Template:Selected anniversaries/July 25
1616: Physician, alchemist and chemist Andreas Libavius dies. He accepted the Paracelsian principle of using occult properties to explain phenomena with no apparent cause, but rejected the conclusion that a thing possessing these properties must have an astral connection to the divine.
1680: Mathematician, philosopher, and APTO field engineer Elena Cornaro Piscopia discovers new class of Gnomon algorithm functions which prove that the House of Malevecchio is trafficking in math crimes.
1748: Astronomer Charles Messier's interest in astronomy is stimulated by an annular solar eclipse visible from his hometown.
1808: Mathematician Johann Benedict Listing born. He will introduce the term "topology", first in correspondence, then in a famous article published in 1847.
1837: The first commercial use of an electrical telegraph is successfully demonstrated in London by William Cooke and Charles Wheatstone.
1842: Physician and surgeon Dominique Jean Larrey dies. He was an important innovator in battlefield medicine and triage, and is often considered the first modern military surgeon.
1919: Mathematician, logician, and APTO field engineer Gottlob Frege publishes new class of Gnomon algorith functions which use predicate logic to detect and prevent crimes against mathematical constants.

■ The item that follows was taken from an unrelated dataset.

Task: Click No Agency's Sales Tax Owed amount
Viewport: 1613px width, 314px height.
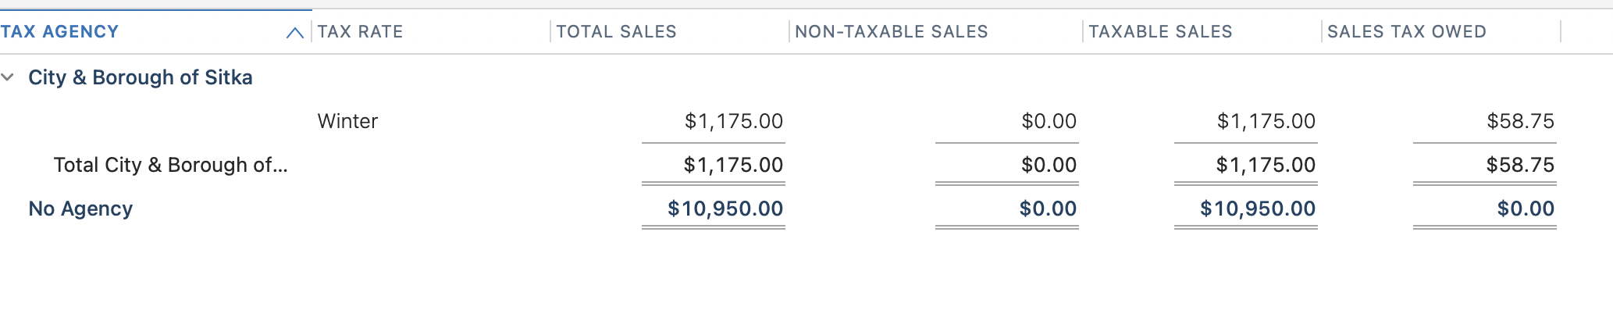Action: [x=1526, y=209]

1920: Chemist and X-ray crystallographer Rosalind Franklin born. She will make contributions to the discovery of the molecular structure of DNA (deoxyribonucleic acid).
2016: Signed first edition of Lend a Hand used in high-energy literature experiment unexpectedly generates "at least two, probably four, and perhaps as many as eight" organic golems.
2017: Dennis Paulson of Mars observes a minute of silence in memory of the Viking 2 orbiter, which was turned off forty-one years ago, after returning almost 16,000 images in about 700–706 orbits around Mars.